Two qualitatively different experiences of ambition. One is the attentiveness that any serious person brings to whatever it is that occupies them. It’s how parents parent, how governors govern, how coders code, how actors act. It is the desire to do whatever we do well. The other is the desire for other people to know about it. When Chalamet speaks of greatness of course he means mastering the craft of the actor, but he also means gaining the recognition for having done so. He, like many of us, collapses two motives into one. The idea of being great without being seen-as-great becomes unimaginable. But being something, and being seen as something, are not the same something. 

Just contrast the experience of self we have in these two different pursuits. When we pursue excellence or skill – whether in painting or parenting, surfing or science – we generally achieve a state of self-forgetfulness. We do not think of ourselves but of that which we wish to master. We become absorbed in the challenge of learning the subtle nuances of our craft. If we get good at it, we know we are good at it, not because we’ve formed a high opinion of ourselves, but because we have repeated experience of doing it well. This can lead to something that looks like arrogance. Add a crowd and our performance is likely to improve. Challenge us to show our skill and we’re ready to prove it. We’d be idiotic to deny what we know in our bones.  

But in promoting ourselves, we relate to our self in a different way. Instead of forgetting the self in pursuit of something beyond the self, we construct a self to promote. The self becomes an object, a commodity, a list of saleable assets for the market. And given that the self is not an object, not really a thing at all, any attempt to sum ourselves up with a tag line or a meme diminishes us even when intended to promote us.  

Even worse, if we get stuck in the mode of self-promotion it can be so vivid and enticing, we lose touch with the moment-by-moment, concrete reality of our embodied existence.  

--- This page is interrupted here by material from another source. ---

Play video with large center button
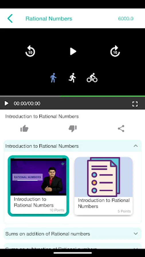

Who we imagine ourselves to be becomes hyper-real, more real to us than who we actually are. Life becomes an unwelcome interruption to our dreams. We gain the world but we lose our souls. It was the fear of this condition that provoked Thomas Merton to profanity in warning against it: 

If I had a message to my contemporaries, it is surely this: Be anything you like, be madmen, drunks, and bastards of every shape and form, but at all costs avoid one thing: success . . . If you are too obsessed with success, you will forget to live. 

If I had a prayer for Timothée Chalamet, it would be for greatness without self-consciousness. May he rise to the full magnificence of all he is meant to be without needing to know it. It is my prayer for all of us.